De open brief voorbij : de Minister van Pensioenen nodigt de Academische Raad uit zijn werkzaamheden voort te zetten
1. Het vrij aanvullend pensioen voor de werknemers, een bijkomend middel om de tweede pijler te democratiseren en te versterken.
De Minister van Pensioenen is verrast dat de Academische Raad het recht van de werknemer betwist om vrij een aanvullend pensioen van de tweede pijler op te bouwen. Dezelfde Raad zegt nochtans dat het goed is dat de eerste pensioenpijler wordt aangevuld met een tweede pensioenpijler.
Dit verwijt is des te verrassender aangezien dit recht momenteel al voorzien is, onder bepaalde voorwaarden, door de wet betreffende de aanvullende pensioenen, aangenomen in 2003 door de huidige voorzitter van de Academische Raad, Frank Vandenbroucke, toenmalig minister.
De Minister van Pensioenen wil evenwel aanpassingen aanbrengen aan dit recht om zo een beter antwoord te bieden op de realiteit van de aanvullende pensioenen. De contouren en de limieten van deze aanpassingen moeten nog worden verduidelijkt.
Reeds in februari 2016, had de Minister van Pensioenen aangegeven aan de Voorzitter van de Academische Raad dat hij bereid was samen te werken met de Academische Raad om de contouren en de limieten te verduidelijken.
Dit recht van de werknemer om vrij een aanvullend pensioen op te bouwen heeft niet als doel de tweede pensioenpijler opgebouwd op een collectieve basis (d.w.z. op het niveau van de ondernemingen en de sectoren) te vervangen.
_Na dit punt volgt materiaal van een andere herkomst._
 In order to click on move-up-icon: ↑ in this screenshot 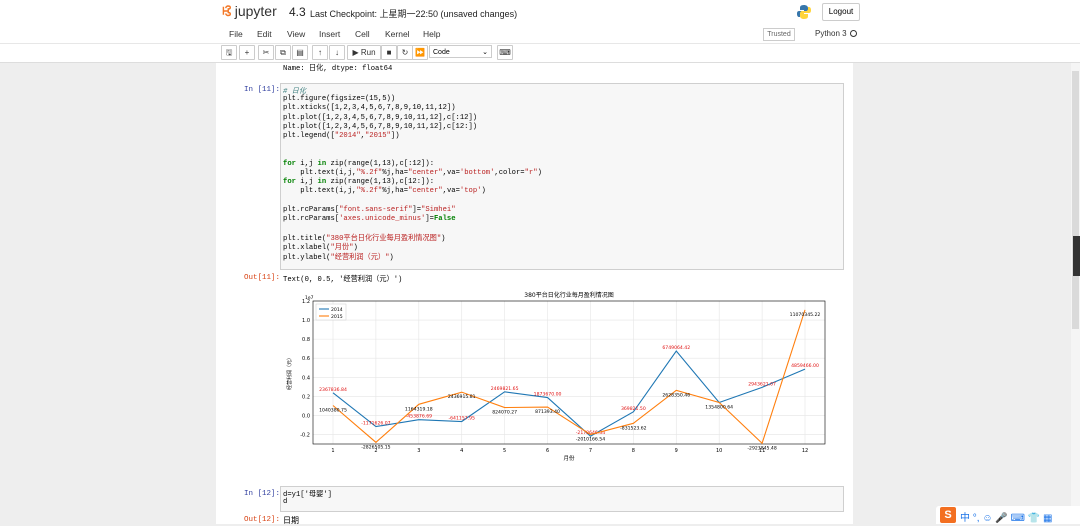, I will do `click(320, 52)`.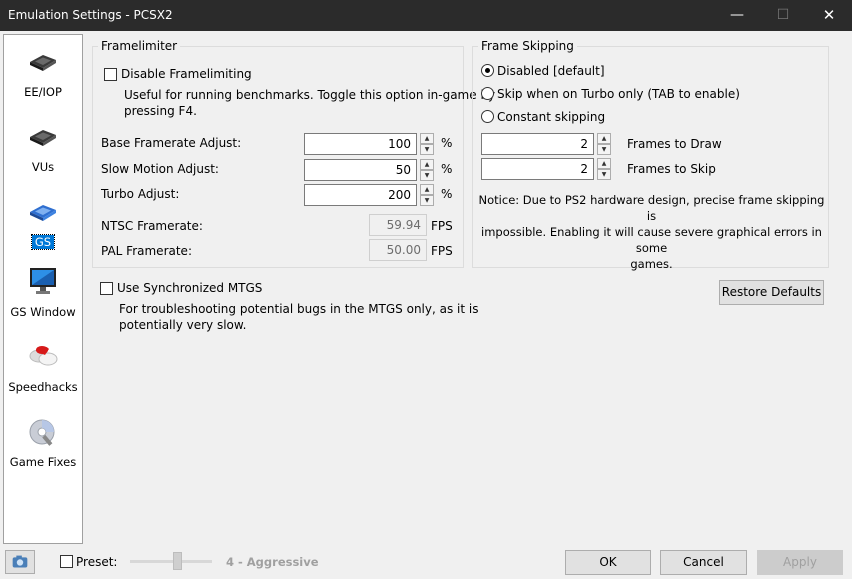 Image resolution: width=852 pixels, height=579 pixels. What do you see at coordinates (442, 251) in the screenshot?
I see `pal-framerate-unit: FPS` at bounding box center [442, 251].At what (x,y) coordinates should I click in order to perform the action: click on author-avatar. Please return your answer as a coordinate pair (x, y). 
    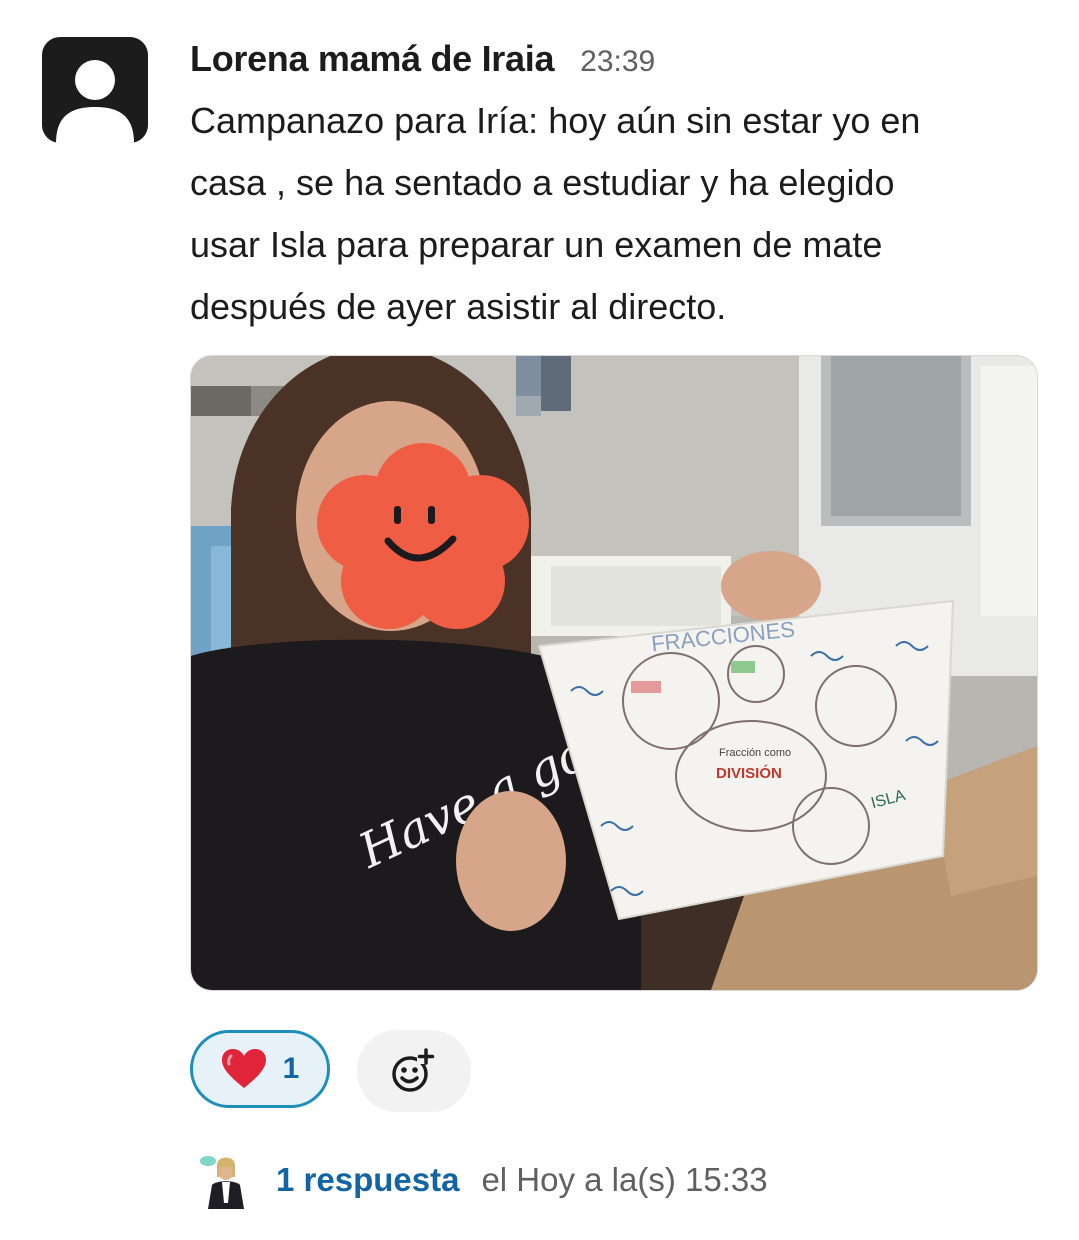
    Looking at the image, I should click on (95, 90).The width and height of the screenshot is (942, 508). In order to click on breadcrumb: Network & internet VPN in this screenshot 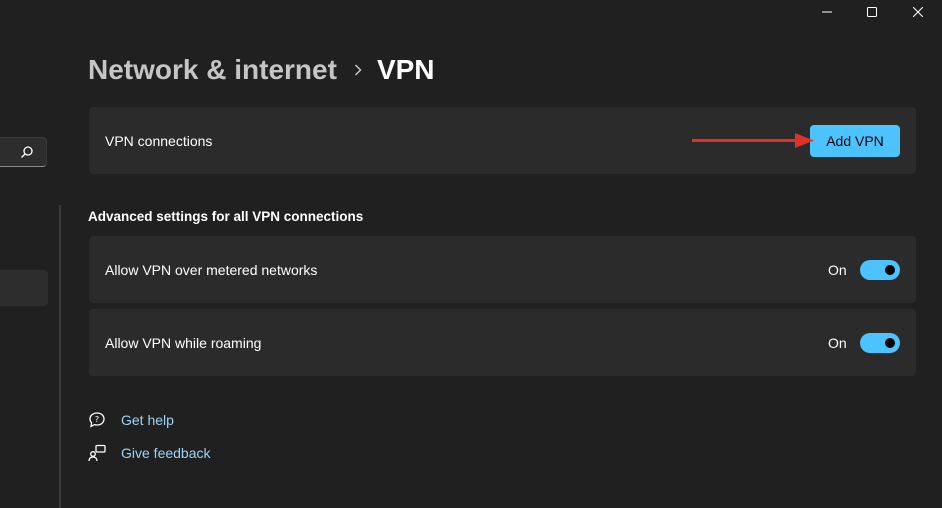, I will do `click(262, 70)`.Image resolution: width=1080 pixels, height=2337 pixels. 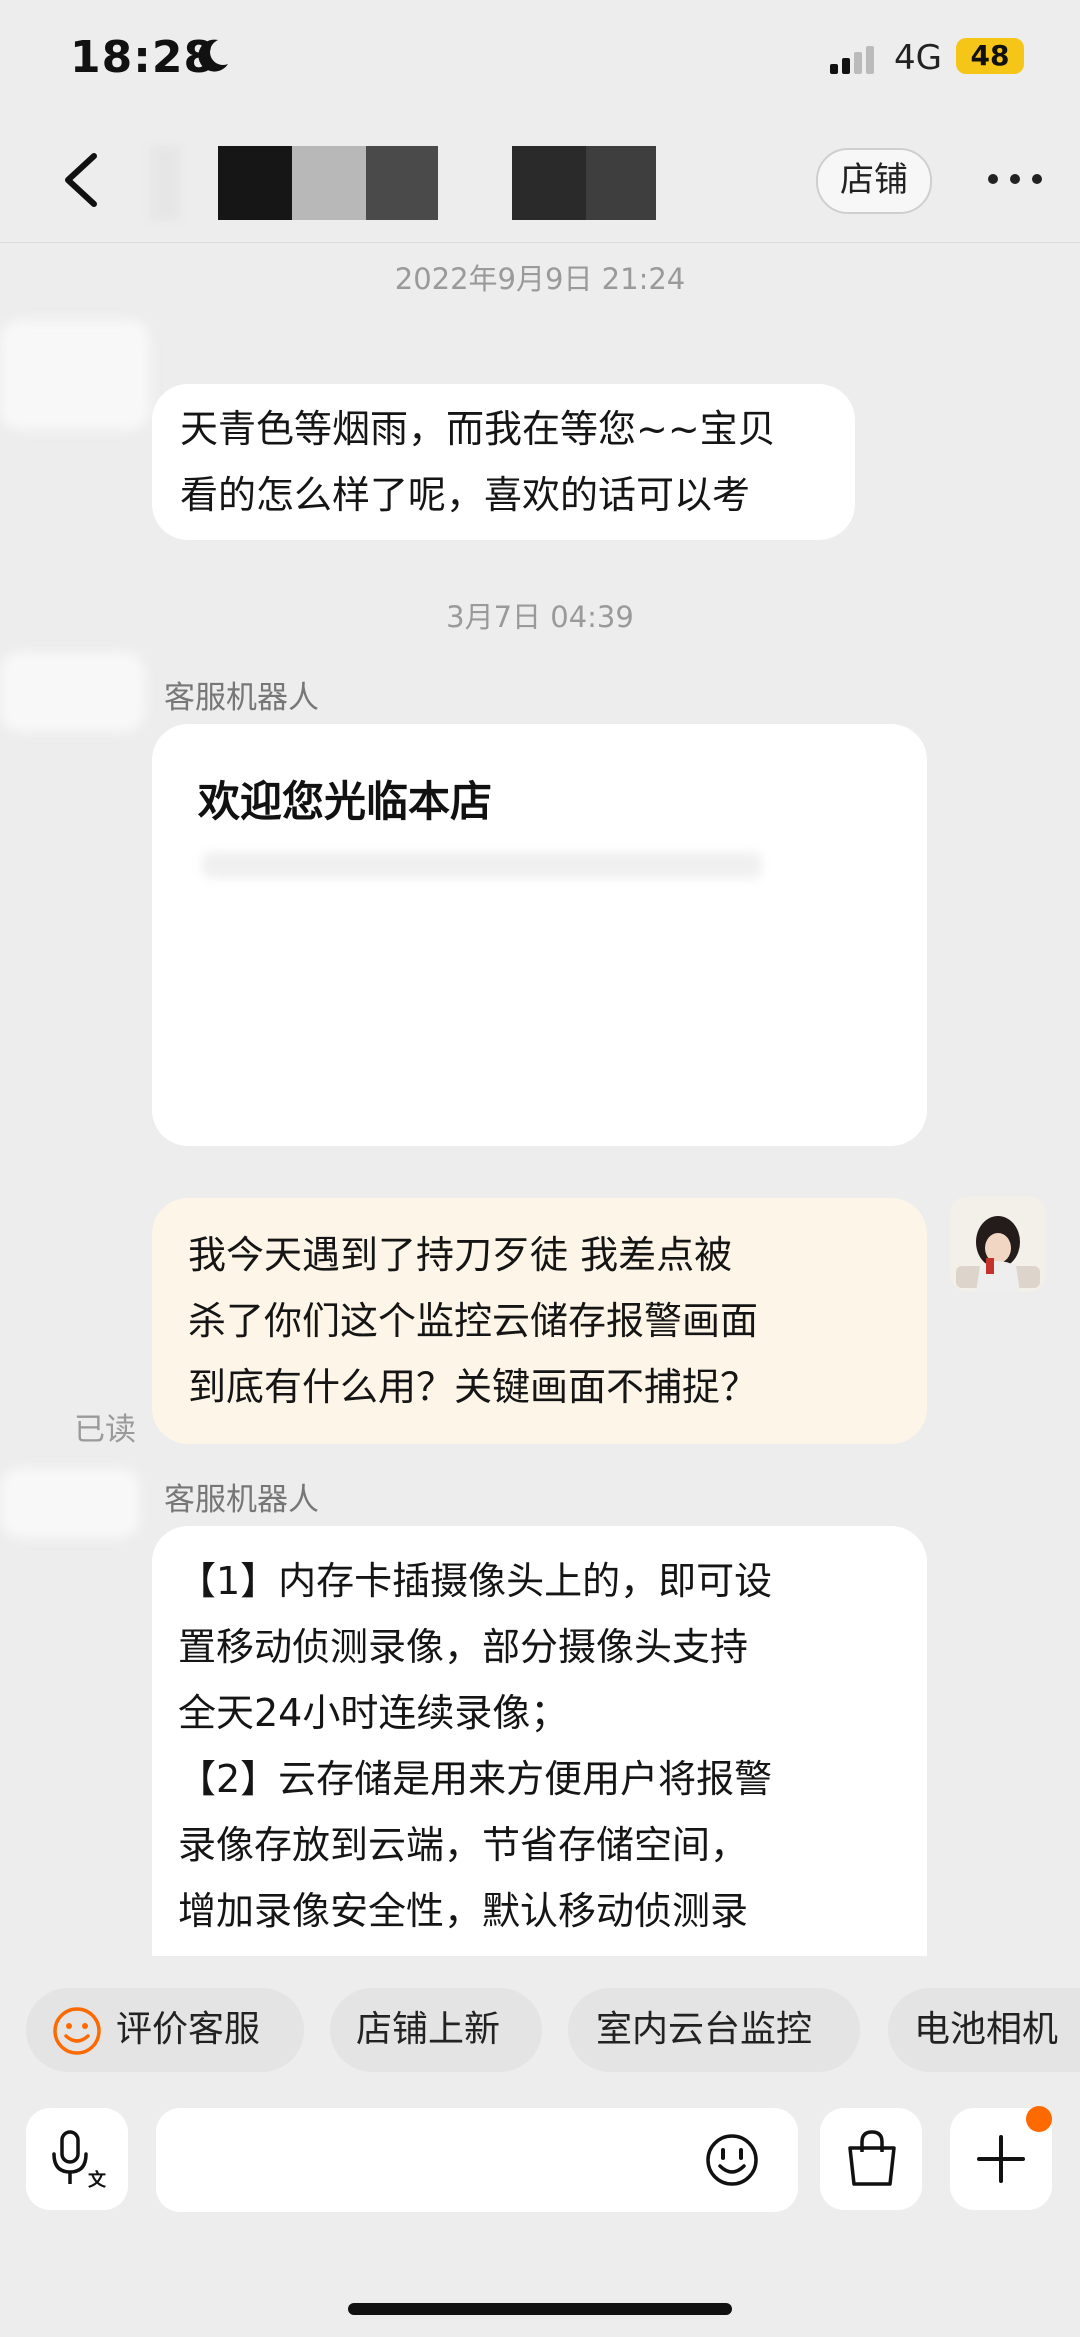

Hij beoogt in essentie een bijkomend middel aan te bieden aan heel wat werknemers voor wie de werkgever of de sector geen aanvullend pensioen voorziet, om ook hen toe te laten een aanvullend pensioen op te bouwen.
Daniel BACQUELAINE, Minister van Pensioenen : “Ik herhaal mijn uitnodiging van februari 2016 aan de Academische raad om samen na te denken over de verbetering van het recht van de werknemers om vrij een aanvullend pensioen op te bouwen.”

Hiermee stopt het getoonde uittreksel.